Self-efficacy and Reach Performance in Individuals With Mild Motor Impairment Due to Stroke - PubMed (original) (raw)
Self-efficacy and Reach Performance in Individuals With Mild Motor Impairment Due to Stroke
Jill Campbell Stewart et al. Neurorehabil Neural Repair. 2019 Apr.
Abstract
Background: Persistent deficits in arm function are common after stroke. An improved understanding of the factors that contribute to the performance of skilled arm movements is needed. One such factor may be self-efficacy (SE).
Objective: To determine the level of SE for skilled, goal-directed reach actions in individuals with mild motor impairment after stroke and whether SE for reach performance correlated with actual reach performance.

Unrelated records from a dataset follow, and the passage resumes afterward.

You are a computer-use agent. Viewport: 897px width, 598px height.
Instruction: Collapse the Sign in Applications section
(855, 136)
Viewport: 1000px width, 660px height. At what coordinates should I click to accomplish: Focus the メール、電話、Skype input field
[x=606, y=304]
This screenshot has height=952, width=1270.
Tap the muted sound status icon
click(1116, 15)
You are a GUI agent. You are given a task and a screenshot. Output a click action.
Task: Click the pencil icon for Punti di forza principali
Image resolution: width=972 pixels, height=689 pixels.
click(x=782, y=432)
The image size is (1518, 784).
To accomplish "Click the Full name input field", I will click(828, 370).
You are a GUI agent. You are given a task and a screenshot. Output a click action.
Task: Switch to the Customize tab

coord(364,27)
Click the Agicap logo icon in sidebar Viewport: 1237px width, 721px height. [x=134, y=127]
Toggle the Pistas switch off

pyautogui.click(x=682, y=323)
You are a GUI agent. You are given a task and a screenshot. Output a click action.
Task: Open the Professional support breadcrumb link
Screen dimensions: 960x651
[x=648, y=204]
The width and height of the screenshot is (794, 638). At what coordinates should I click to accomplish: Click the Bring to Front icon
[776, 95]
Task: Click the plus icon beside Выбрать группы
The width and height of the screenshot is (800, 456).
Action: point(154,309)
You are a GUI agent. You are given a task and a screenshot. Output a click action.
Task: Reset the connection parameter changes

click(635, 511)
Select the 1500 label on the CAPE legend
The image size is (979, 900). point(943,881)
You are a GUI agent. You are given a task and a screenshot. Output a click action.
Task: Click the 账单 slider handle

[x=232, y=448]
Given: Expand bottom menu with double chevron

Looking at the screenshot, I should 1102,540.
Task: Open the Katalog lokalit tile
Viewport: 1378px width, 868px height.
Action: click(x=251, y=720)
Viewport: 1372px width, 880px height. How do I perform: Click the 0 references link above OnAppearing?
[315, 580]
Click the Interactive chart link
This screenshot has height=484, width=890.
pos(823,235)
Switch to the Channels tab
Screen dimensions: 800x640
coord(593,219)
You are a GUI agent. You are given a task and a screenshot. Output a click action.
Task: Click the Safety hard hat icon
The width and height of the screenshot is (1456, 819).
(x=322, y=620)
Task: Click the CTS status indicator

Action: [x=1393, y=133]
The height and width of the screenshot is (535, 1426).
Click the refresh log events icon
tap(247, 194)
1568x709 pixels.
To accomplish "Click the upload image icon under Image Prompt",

Methods: A total of 20 individuals with chronic stroke (months poststroke: mean 58.1 ± 38.8) and mild motor impairment (upper-extremity Fugl-Meyer [FM] motor score: mean 53.2, range 39 to 66) and 6 age-matched controls reached to targets presented in 2 directions (ipsilateral, contralateral). Prior to each block (24 reach trials), individuals rated their confidence on reaching to targets accurately and quickly on a scale that ranged from 0 ( not very confident) to 10 ( very confident).
Results: Overall reach performance was slower and less accurate in the more-affected arm compared with both the less-affected arm and controls. SE for both reach speed and reach accuracy was lower for the more-affected arm compared with the less-affected arm. For reaches with the more-affected arm, SE for reach speed and age significantly predicted movement time to ipsilateral targets ( R2 = 0.352), whereas SE for reach accuracy and FM motor score significantly predicted end point error to contralateral targets ( R2 = 0.291).
Conclusions: SE relates to measures of reach control and may serve as a target for interventions to improve proximal arm control after stroke.
Keywords: arm; confidence; kinematics; self-efficacy; stroke.
Conflict of interest statement
Declaration of Conflicting Interests
The author(s) declared no potential conflicts of interest with respect to the research, authorship, and/or publication of this article.
Figures
Figure 1.
Schematic of reach paradigm. Six targets were presented in 2 directions (+45°,−45°) and 3 distances (8, 16, 24 cm) in an immersive virtual environment. The start switch (open square) was aligned with the sternum.
Figure 2.
Mean self-efficacy by group and arm. Each bar represents group mean with standard error bar for accuracy self-efficacy and speed self-efficacy. *p<0.05 for differences between accuracy and speed self-efficacy; **p<0.05 for differences between arms.
Figure 3.
Relationship between self-efficacy and reach performance. The relationship between endpoint error to contralateral targets and accuracy self-efficacy shown for the less affected (A) and more affected (B) arms. The relationship between movement time to ipsilateral targets and speed self-efficacy shown for the less affected (C) and more affected (D) arms. *p<0.0167 for correlation. Note that the r value in C was determined using the log of movement time; raw data presented here for ease of interpretation.